Another audacious PR message compared reclaiming a 40-metre-deep hole as big as the state of Delaware (the mine-able portion of the project) to farming. “I grew up on a farm,” says one serious looking worker. “I know what I means to have the land restored.”

Well, when mining becomes farming (and much oil-based agriculture has become such), civilizations just die. The fact that Alberta taxpayers now shoulder $15-billion worth of outstanding reclamation liabilities for the world’s wealthiest companies doesn’t appear in the message either.

Another snappy ad says that 80 per cent of the water used by the tar sands is recycled. That’s true.
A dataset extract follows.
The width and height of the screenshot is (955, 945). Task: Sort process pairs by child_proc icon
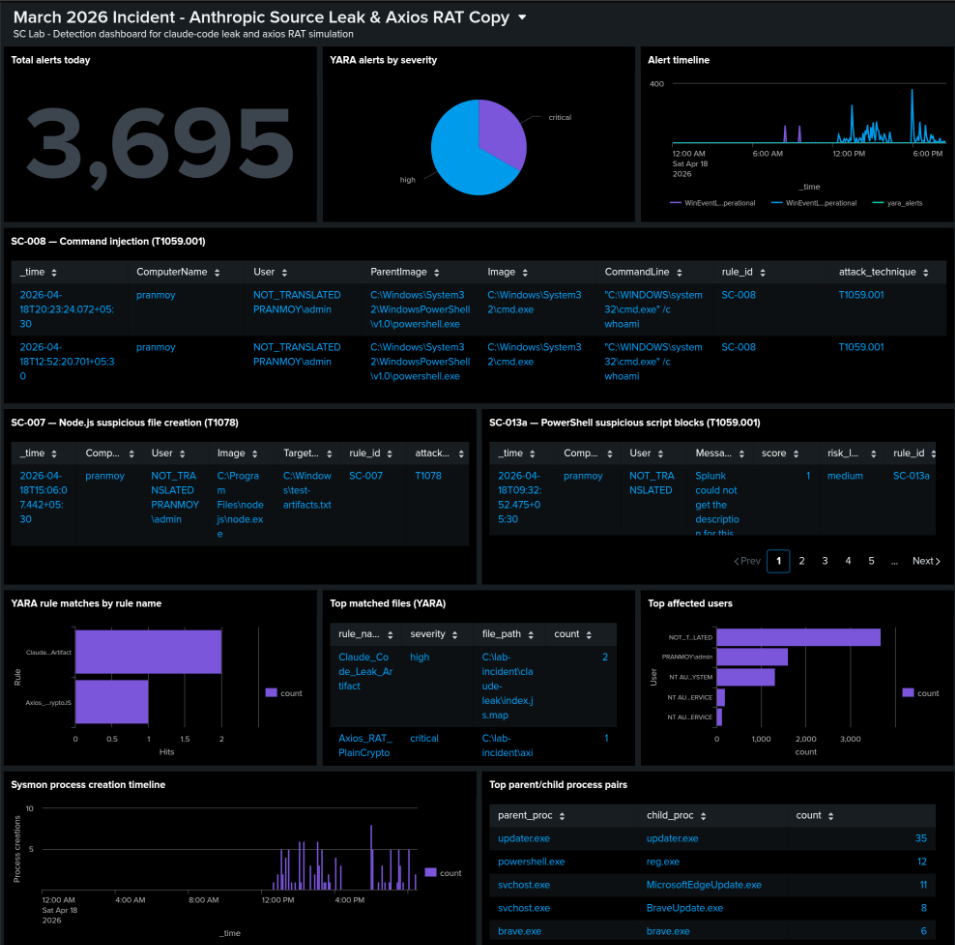click(x=703, y=816)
But it doesn’t mention that recycling this water concentrates pollutants such as salts and chlorides that foul processing machinery and that, well, make it harder to reclaim the landscape. Half truths sell better than whole truths.

But my favorite compared the consistency of 6 billion barrels of mining waste (that’s enough toxic material to stretch to the moon and back 15 times) to yoghurt. Bitumen slurry, which smells like swamp gas, contains many inedible things: cyanide, bitumen, toluene, clay, benzene, mercury, hydrogen sulfide, polycyclic aromatic hydrocarbons and naphthenic acids. But, sadly, yoghurt is not among the ingredients.

An empire of web sites

Now the problem with these ads, aside from lamely trying to associate an earth-destroying mining complex with a hellish carbon footprint to feel-good items like peanut butter, farming and yoghurt, is their total ineptness, says Hoggan.
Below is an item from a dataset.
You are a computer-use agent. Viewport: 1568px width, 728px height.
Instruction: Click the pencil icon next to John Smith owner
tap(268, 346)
For starters all the ads omit the obvious. If Total, Statoil and other companies can call bitumen an extreme, difficult and nasty resource, then why are Big Oil and Ottawa still talking about ethical peanut butter? “These ads only reinforce in the mind of the public that the industry doesn’t care,” says Hoggan.

Hoggan also thinks industry’s astroturfing is mighty counterproductive too. Take a look at AlbertaIsEnergy.Ca, a fake grassroots website seemingly funded by “bakers, mechanics, sales people, store owners” and the like.

But the Saudi-like oil promotion site is really bankrolled by CAPP, the Canadian Energy Pipeline Association and some of the most powerful organizations in the province. Another key funder is Alberta Enterprise Group, the propaganda and lobbying arm of Alberta’s notoriously corrupt Progressive Conservative Party. (It has ruled the province for 40 years.)

The proliferation of these “Clean Bitumen” websites is extraordinary. They include the fore-mentioned Alberta Enterprise Group, which tells Americans that the industry has “top-notch environmental performance”; the Canada’s Oil Sands, another CAPP initiative; the ever-eager In Situ Oil Sands Alliance which says the world demands “affordable and responsible energy” and the Oil Sands Developers Group, which promises that technology will clean everything up.

A tangle of uncritical websites that promotes a rosy view of industry, however, won’t harvest any blooms for a development that annually coughs up 5 million tonnes of petroleum coke on the landscape, says Hoggan. Denying the real environment record or obfuscating climate change issues doesn’t achieve anything except employing more PR flacks, says the communicator.